A French woman suspected of contracting bird flu in Turkey does not have the virus, doctors determined Sunday after two rounds of tests, according to the Health Ministry. The 32-year-old woman was hospitalized in Montpellier in southern France on Saturday, a ministry statement said. An initial flu test was negative, as was a second round of more thorough tests for signs of the deadly H5N1 strain of bird flu in her nose and throat, the statement said.
Dozens Have Been Tested
It was the first time the ministry announced a case of suspected bird flu in European France. Last year three people on France's Indian Ocean island of Reunion were thought to have been infected with the H5N1 strain, but the suspicions proved unfounded.
While it was the first such case to be publicized, the Health Ministry acknowledged that several dozen people in France have been tested for bird flu. All the tests were carried out on people with flu symptoms who had recently visited affected areas, said a Health Ministry official who spoke on condition of anonymity.

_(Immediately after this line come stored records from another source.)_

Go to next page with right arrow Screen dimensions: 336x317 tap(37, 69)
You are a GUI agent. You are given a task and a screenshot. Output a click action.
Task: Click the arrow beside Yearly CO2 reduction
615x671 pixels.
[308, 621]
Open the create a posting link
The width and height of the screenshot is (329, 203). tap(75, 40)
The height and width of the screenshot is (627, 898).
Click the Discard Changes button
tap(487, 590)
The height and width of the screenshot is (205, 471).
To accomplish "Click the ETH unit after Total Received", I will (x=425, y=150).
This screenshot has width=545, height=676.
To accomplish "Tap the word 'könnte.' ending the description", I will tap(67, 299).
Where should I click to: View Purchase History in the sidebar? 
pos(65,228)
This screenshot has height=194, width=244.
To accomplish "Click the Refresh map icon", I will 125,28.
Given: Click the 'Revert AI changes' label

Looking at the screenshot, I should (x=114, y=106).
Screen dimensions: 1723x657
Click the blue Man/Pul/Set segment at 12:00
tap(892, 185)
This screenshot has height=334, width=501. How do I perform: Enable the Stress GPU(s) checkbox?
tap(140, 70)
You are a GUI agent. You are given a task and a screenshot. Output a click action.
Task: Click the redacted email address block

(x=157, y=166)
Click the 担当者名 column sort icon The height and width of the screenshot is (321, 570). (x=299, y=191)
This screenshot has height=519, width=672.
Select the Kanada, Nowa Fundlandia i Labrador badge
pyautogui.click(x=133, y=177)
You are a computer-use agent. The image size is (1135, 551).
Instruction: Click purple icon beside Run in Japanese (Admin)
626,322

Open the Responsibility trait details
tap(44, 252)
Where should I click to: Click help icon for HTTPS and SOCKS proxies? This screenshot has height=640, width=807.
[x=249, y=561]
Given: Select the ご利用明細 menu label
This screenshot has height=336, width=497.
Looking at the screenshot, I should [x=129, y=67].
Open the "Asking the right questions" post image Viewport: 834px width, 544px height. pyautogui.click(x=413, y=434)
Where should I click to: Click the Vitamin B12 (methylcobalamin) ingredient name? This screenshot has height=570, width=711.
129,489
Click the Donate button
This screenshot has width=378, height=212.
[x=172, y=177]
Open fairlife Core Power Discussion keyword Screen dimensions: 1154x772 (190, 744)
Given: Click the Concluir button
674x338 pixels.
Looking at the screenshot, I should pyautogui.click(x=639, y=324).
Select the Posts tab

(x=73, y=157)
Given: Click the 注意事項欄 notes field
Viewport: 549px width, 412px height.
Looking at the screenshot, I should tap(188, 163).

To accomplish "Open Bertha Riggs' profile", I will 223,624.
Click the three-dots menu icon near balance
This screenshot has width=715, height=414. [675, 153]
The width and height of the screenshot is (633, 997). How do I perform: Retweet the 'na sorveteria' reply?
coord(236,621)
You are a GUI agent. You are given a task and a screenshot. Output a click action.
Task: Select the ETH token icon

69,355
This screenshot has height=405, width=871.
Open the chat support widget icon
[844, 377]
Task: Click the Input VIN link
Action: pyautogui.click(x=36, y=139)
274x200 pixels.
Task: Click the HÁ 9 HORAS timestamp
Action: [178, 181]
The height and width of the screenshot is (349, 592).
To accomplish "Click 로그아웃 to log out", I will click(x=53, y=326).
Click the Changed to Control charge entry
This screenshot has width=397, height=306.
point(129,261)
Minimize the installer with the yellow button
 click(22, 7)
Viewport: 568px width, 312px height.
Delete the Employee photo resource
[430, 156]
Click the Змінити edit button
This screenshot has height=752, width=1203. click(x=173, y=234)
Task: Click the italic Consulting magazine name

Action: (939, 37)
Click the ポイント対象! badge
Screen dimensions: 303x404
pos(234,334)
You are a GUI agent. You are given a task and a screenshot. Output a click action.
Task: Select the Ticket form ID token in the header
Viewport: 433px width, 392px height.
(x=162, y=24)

No case of a human infected with bird flu has been confirmed in France.
Government Monitoring Suspected Cases
The woman in the latest case returned from Turkey on Friday and was hospitalized Saturday for flu-like symptoms with respiratory problems, the ministry statement said. She had been traveling in Tarsus on Turkey's Mediterranean Coast, an area not believed affected by the flu.
Given the symptoms and her travel history, the National Institute for Sanitary Monitoring declared it to be a case of suspected bird flu, in accordance with the government's new anti-bird flu program.
Experts Fear Virus Could Mutate
Twenty-one people have tested positive for H5N1 in Turkey and four children have died. Turkey has reported possible H5N1 outbreaks in poultry in 26 provinces.
The virus has a limited ability to jump from poultry to people, and there is no evidence yet to suggest it can spread from human to human, although experts fear the virus could mutate into a form spread easily among humans and trigger a pandemic. It has killed at least 79 people in east Asia and Turkey since 2003.